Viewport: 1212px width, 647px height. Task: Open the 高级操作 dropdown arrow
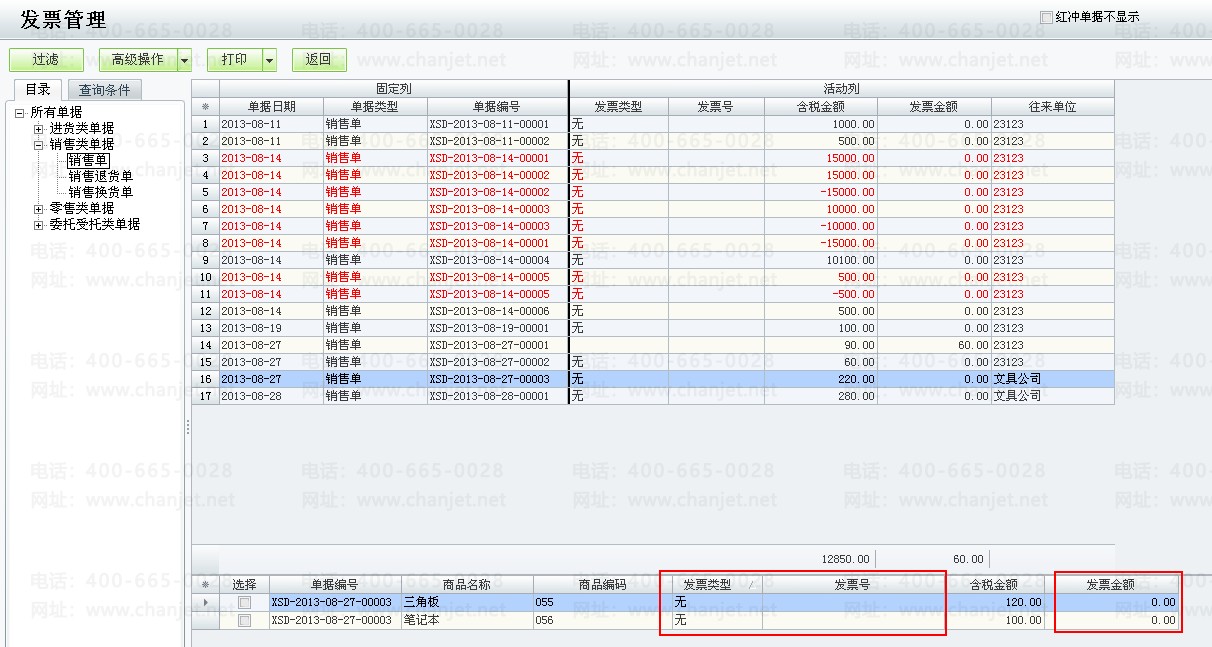coord(184,61)
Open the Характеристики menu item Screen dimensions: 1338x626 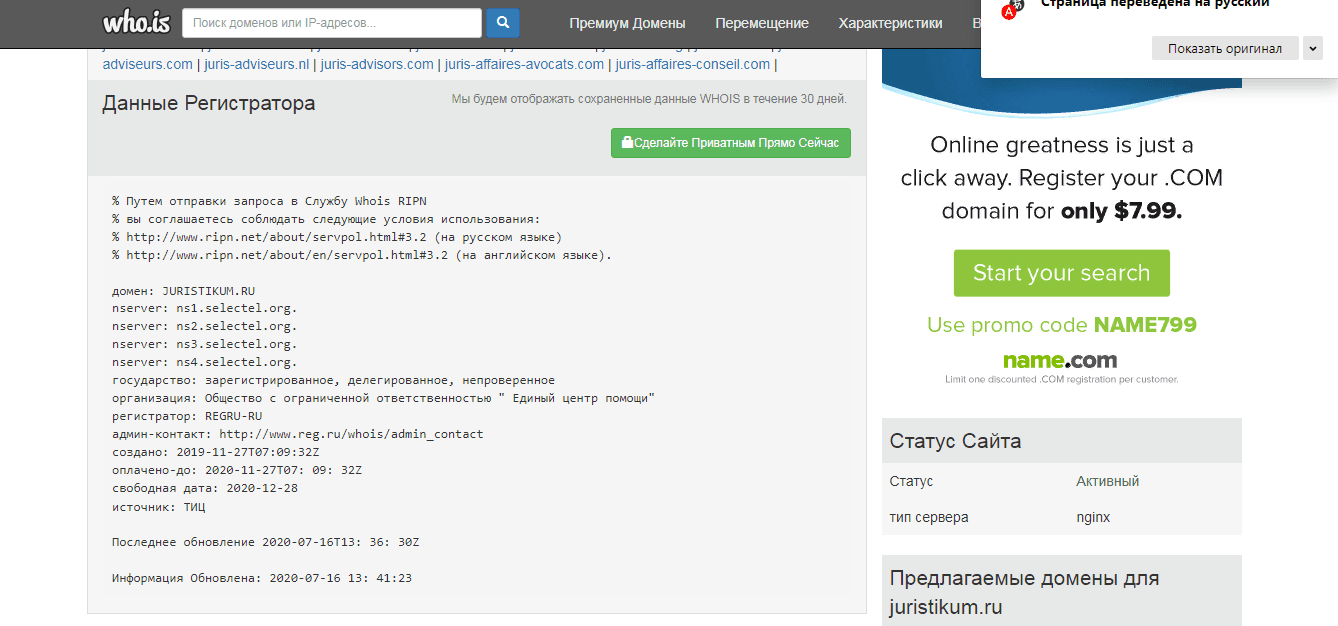click(890, 23)
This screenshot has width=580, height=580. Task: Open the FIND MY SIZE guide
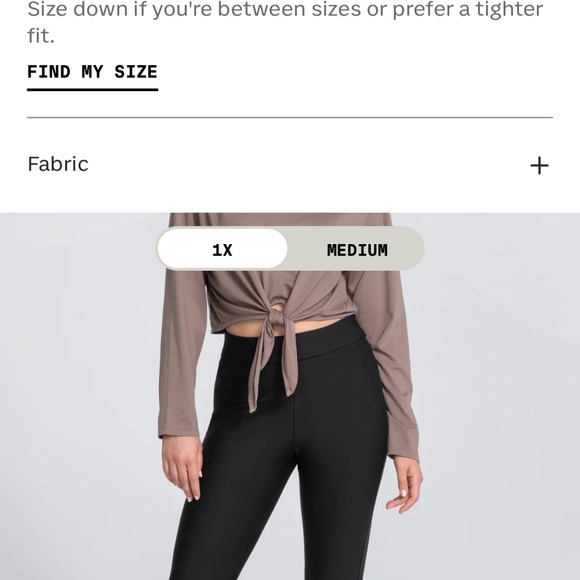tap(92, 72)
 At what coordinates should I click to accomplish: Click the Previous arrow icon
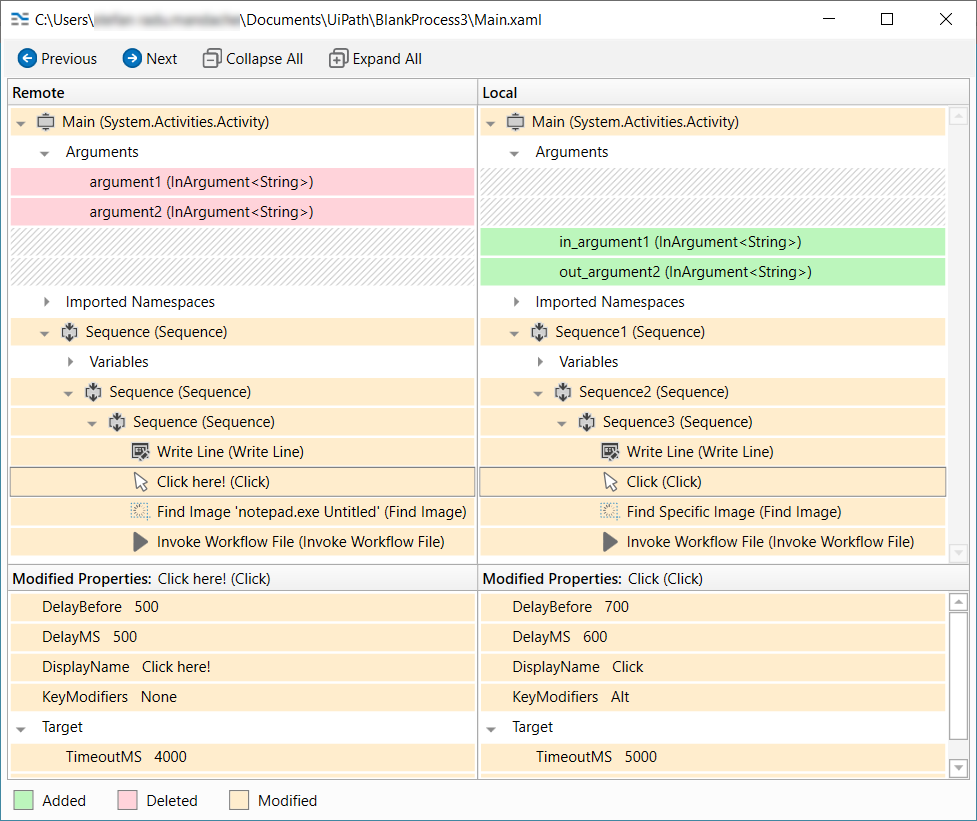(27, 59)
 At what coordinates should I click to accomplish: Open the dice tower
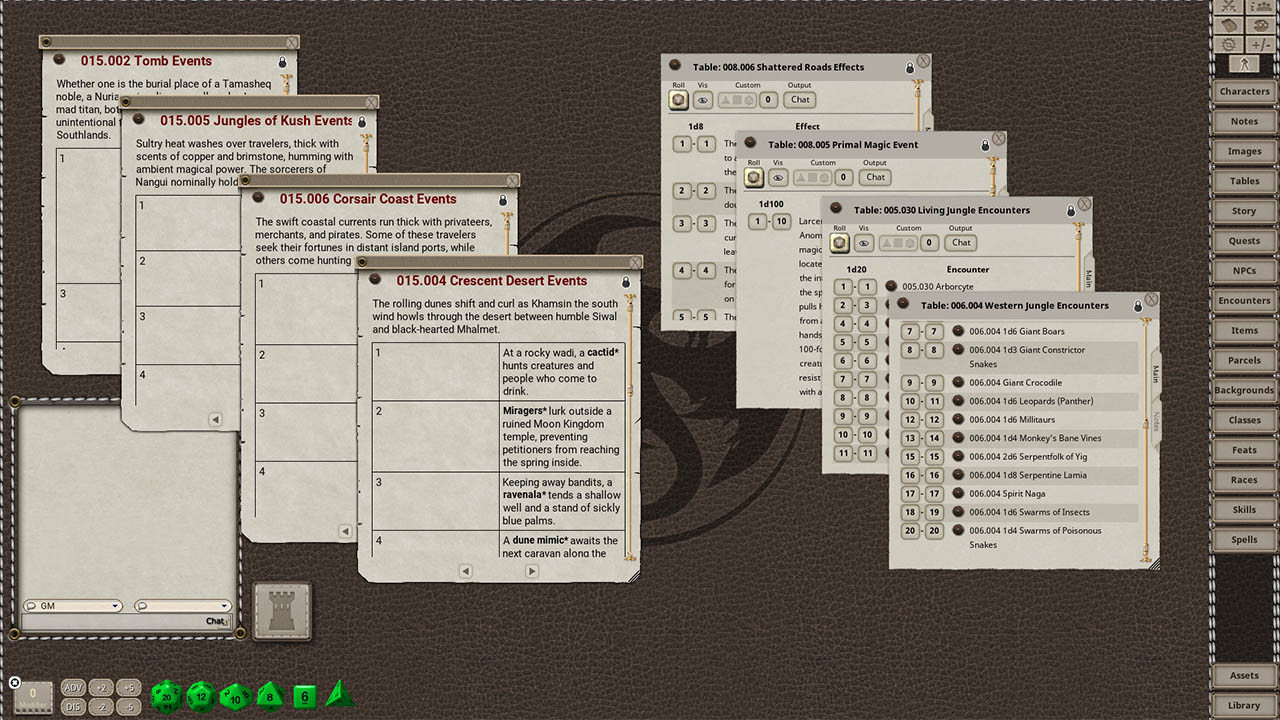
***
A word-for-word repeat is expected of the lines from the one with "At what coordinates should I click to accomplish: Click" to the end of the data, both included; pictures are not part of it.

* [ANSWER]:
 At what coordinates should I click to accomplish: Click the Previous arrow icon
(27, 59)
 At what coordinates should I click to accomplish: Open the dice tower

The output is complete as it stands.